### EXERCISE INSTRUCTIONS
How many lines in the records below contain the string "Choose"? Match case exactly, and give only the number.

### DATA FOR THIS EXERCISE
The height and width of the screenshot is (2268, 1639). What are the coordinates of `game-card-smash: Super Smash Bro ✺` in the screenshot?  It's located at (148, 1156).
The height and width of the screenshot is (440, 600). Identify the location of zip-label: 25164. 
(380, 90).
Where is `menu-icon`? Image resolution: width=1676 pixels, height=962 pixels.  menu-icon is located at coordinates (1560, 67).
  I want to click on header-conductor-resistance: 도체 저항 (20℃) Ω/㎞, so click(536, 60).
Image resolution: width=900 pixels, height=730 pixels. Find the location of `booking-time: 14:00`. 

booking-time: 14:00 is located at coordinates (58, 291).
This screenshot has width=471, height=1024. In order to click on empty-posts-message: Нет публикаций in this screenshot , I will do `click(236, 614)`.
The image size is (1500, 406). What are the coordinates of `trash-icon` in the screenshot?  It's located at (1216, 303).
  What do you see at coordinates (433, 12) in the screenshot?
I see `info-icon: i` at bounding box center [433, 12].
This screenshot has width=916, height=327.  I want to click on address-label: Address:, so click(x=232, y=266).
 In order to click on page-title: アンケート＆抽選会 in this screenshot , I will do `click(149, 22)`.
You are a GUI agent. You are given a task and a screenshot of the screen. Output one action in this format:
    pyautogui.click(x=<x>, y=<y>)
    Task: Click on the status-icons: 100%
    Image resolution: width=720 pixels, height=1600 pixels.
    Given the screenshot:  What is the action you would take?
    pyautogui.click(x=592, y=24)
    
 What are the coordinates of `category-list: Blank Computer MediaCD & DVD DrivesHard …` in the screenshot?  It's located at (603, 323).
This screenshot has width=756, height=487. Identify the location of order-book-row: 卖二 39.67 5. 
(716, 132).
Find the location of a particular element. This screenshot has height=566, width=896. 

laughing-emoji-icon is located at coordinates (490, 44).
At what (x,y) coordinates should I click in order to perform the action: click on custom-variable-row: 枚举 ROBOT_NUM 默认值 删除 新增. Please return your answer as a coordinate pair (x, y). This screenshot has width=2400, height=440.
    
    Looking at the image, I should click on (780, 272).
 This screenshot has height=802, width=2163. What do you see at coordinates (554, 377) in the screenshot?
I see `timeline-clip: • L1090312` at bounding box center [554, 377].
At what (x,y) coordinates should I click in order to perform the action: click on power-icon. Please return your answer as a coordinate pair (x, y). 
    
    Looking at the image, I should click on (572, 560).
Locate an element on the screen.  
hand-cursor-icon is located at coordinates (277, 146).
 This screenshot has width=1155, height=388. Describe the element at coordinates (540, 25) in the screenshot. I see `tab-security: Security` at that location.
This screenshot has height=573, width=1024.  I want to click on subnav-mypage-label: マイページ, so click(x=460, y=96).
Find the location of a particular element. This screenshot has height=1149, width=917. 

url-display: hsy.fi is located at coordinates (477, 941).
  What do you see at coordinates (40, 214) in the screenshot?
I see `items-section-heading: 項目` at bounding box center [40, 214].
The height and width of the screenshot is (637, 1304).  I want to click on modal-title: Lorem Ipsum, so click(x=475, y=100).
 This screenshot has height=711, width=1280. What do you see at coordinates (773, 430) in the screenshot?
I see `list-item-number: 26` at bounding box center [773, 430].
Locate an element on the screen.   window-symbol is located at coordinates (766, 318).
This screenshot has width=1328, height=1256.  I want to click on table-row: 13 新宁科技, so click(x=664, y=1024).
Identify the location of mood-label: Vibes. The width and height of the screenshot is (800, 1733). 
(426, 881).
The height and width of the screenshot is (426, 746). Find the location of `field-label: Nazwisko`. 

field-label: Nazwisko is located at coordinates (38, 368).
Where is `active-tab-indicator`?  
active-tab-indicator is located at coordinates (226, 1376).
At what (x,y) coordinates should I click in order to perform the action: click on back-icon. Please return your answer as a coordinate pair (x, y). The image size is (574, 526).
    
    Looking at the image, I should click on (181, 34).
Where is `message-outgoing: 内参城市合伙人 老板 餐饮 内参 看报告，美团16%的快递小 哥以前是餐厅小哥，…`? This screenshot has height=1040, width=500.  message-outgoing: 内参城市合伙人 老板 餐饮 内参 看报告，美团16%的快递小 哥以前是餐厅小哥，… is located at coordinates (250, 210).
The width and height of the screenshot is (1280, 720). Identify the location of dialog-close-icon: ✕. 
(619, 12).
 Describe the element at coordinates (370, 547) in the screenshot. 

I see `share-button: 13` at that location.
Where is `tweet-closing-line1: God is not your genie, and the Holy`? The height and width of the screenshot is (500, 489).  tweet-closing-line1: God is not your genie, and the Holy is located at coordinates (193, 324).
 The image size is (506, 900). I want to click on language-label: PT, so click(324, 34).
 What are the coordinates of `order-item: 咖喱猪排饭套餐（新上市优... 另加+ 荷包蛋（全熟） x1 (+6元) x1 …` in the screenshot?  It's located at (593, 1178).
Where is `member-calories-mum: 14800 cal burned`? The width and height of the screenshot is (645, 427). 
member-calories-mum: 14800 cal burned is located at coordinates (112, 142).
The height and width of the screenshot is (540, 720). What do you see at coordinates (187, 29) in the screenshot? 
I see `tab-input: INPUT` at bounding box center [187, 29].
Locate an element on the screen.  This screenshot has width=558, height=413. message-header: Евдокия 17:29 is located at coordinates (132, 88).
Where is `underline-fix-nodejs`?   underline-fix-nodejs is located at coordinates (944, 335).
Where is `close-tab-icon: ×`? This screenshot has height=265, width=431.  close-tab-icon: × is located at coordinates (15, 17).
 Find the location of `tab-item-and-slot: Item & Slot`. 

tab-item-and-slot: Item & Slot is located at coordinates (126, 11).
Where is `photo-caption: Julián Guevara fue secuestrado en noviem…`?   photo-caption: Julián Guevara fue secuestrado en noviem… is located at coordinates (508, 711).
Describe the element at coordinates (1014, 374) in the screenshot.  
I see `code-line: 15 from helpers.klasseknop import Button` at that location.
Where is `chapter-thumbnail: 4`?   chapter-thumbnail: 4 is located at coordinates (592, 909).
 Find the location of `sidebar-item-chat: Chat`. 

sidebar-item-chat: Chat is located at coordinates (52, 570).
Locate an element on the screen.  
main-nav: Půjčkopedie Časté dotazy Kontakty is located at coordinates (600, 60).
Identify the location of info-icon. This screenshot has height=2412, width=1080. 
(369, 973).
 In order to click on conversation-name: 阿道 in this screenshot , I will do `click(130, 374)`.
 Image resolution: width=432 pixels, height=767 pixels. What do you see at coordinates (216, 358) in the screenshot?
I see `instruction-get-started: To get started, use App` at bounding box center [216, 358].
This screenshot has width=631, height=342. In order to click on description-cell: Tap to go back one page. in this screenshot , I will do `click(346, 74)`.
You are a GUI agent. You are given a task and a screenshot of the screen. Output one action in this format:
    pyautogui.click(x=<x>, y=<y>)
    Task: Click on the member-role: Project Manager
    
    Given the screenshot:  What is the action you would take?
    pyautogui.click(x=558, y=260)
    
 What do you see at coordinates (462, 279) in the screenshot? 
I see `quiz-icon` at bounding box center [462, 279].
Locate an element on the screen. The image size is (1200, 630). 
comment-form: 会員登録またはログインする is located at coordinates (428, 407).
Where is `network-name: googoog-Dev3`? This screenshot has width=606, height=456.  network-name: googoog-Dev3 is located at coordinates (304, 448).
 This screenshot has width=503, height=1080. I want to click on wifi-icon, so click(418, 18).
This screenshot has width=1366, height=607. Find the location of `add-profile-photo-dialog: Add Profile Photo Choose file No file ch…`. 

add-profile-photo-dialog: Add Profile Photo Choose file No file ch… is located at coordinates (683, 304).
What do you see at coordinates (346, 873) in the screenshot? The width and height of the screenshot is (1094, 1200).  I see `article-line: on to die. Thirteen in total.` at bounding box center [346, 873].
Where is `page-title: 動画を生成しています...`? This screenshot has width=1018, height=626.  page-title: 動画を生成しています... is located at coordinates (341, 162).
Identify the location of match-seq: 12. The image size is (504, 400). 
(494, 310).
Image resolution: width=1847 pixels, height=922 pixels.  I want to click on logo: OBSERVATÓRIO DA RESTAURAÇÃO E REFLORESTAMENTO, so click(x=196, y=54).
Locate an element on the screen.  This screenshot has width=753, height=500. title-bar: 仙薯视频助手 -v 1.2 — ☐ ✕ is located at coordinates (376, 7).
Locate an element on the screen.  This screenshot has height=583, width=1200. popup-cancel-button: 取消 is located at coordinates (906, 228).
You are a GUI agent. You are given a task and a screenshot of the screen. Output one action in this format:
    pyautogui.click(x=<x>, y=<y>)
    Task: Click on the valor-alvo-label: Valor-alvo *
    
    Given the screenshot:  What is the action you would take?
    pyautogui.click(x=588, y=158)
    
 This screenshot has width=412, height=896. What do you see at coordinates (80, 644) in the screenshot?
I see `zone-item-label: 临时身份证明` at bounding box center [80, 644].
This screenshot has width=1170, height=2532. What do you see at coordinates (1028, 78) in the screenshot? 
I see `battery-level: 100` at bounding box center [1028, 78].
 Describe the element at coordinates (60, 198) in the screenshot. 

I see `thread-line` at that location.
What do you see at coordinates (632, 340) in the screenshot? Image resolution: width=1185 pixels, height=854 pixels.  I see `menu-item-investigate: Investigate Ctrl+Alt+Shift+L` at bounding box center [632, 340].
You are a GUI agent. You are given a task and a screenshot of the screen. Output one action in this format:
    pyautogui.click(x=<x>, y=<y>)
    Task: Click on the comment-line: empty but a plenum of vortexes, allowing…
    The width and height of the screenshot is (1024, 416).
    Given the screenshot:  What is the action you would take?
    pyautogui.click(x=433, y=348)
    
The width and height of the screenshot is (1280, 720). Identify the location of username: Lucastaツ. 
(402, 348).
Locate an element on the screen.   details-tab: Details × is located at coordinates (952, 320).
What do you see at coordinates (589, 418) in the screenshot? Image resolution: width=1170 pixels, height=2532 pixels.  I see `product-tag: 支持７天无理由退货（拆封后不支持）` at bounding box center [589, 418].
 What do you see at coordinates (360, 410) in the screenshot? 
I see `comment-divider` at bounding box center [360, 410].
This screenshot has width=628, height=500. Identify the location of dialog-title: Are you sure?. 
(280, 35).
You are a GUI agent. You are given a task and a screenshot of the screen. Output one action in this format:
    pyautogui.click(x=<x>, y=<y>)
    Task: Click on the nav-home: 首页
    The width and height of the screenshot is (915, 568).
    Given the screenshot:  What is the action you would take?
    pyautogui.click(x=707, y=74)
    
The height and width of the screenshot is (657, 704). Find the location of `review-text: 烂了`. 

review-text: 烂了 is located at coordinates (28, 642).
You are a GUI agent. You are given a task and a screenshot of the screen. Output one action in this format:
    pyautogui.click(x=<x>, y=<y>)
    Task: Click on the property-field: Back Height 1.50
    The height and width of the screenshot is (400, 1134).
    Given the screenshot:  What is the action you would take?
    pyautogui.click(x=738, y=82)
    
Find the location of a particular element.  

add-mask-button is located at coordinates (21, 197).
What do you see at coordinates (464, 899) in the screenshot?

### TASK RESULT
2